Assignment. Each entry in the listing below should be restated word for word.

Task data.

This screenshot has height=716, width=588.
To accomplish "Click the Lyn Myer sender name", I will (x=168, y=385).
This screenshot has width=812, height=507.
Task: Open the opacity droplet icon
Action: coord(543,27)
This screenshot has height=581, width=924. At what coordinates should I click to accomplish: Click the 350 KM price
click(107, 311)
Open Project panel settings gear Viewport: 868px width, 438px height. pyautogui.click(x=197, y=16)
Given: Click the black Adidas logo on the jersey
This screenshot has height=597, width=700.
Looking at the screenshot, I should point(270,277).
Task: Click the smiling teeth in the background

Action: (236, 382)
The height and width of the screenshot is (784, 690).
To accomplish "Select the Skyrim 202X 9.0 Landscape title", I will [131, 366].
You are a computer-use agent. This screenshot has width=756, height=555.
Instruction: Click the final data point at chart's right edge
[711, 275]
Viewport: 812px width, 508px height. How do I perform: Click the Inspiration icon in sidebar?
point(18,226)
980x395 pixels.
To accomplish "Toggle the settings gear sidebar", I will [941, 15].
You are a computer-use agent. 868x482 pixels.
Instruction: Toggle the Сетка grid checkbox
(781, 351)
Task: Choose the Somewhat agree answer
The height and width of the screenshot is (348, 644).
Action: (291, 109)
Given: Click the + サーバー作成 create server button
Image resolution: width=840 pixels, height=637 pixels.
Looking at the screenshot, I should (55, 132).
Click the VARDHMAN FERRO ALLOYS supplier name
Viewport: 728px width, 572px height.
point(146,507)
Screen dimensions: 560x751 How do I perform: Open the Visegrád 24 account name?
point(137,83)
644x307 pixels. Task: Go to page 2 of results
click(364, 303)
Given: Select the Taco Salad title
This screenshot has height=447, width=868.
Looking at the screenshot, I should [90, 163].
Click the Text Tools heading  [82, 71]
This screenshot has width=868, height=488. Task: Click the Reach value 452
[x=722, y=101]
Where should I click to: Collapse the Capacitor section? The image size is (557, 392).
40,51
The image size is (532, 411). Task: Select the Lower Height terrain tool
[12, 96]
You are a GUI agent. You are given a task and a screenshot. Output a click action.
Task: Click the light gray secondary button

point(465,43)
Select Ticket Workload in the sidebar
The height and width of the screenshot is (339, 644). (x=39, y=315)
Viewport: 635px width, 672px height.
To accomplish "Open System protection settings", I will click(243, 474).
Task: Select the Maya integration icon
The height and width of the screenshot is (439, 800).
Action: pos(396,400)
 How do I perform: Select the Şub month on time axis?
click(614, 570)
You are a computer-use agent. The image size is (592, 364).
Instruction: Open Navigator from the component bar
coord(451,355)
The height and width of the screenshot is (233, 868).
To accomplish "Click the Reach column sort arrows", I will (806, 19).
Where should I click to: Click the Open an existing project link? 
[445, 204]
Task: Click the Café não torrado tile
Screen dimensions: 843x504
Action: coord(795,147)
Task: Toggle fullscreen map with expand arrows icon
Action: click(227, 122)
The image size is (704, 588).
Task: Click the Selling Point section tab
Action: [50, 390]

Written response.
This screenshot has height=716, width=588.
To accomplish "Click the Lyn Myer sender name", I will (x=168, y=385).
This screenshot has width=812, height=507.
Task: Open the opacity droplet icon
Action: coord(543,27)
This screenshot has height=581, width=924. At what coordinates should I click to accomplish: Click the 350 KM price
click(107, 311)
Open Project panel settings gear Viewport: 868px width, 438px height. pyautogui.click(x=197, y=16)
Given: Click the black Adidas logo on the jersey
This screenshot has height=597, width=700.
Looking at the screenshot, I should point(270,277).
Task: Click the smiling teeth in the background

Action: (236, 382)
The height and width of the screenshot is (784, 690).
To accomplish "Select the Skyrim 202X 9.0 Landscape title", I will [131, 366].
You are a computer-use agent. This screenshot has width=756, height=555.
Instruction: Click the final data point at chart's right edge
[711, 275]
Viewport: 812px width, 508px height. How do I perform: Click the Inspiration icon in sidebar?
point(18,226)
980x395 pixels.
To accomplish "Toggle the settings gear sidebar", I will [941, 15].
You are a computer-use agent. 868x482 pixels.
Instruction: Toggle the Сетка grid checkbox
(781, 351)
Task: Choose the Somewhat agree answer
The height and width of the screenshot is (348, 644).
Action: (291, 109)
Given: Click the + サーバー作成 create server button
Image resolution: width=840 pixels, height=637 pixels.
Looking at the screenshot, I should (55, 132).
Click the VARDHMAN FERRO ALLOYS supplier name
Viewport: 728px width, 572px height.
point(146,507)
Screen dimensions: 560x751 How do I perform: Open the Visegrád 24 account name?
point(137,83)
644x307 pixels. Task: Go to page 2 of results
click(364, 303)
Given: Select the Taco Salad title
This screenshot has height=447, width=868.
Looking at the screenshot, I should [90, 163].
Click the Text Tools heading  [82, 71]
This screenshot has width=868, height=488. Task: Click the Reach value 452
[x=722, y=101]
Where should I click to: Collapse the Capacitor section? The image size is (557, 392).
40,51
The image size is (532, 411). Task: Select the Lower Height terrain tool
[12, 96]
You are a GUI agent. You are given a task and a screenshot. Output a click action.
Task: Click the light gray secondary button

point(465,43)
Select Ticket Workload in the sidebar
The height and width of the screenshot is (339, 644). (x=39, y=315)
Viewport: 635px width, 672px height.
To accomplish "Open System protection settings", I will click(243, 474).
Task: Select the Maya integration icon
The height and width of the screenshot is (439, 800).
Action: pos(396,400)
 How do I perform: Select the Şub month on time axis?
click(614, 570)
You are a computer-use agent. The image size is (592, 364).
Instruction: Open Navigator from the component bar
coord(451,355)
The height and width of the screenshot is (233, 868).
To accomplish "Click the Reach column sort arrows", I will (806, 19).
Where should I click to: Click the Open an existing project link? 
[445, 204]
Task: Click the Café não torrado tile
Screen dimensions: 843x504
Action: coord(795,147)
Task: Toggle fullscreen map with expand arrows icon
Action: click(227, 122)
The image size is (704, 588).
Task: Click the Selling Point section tab
Action: [50, 390]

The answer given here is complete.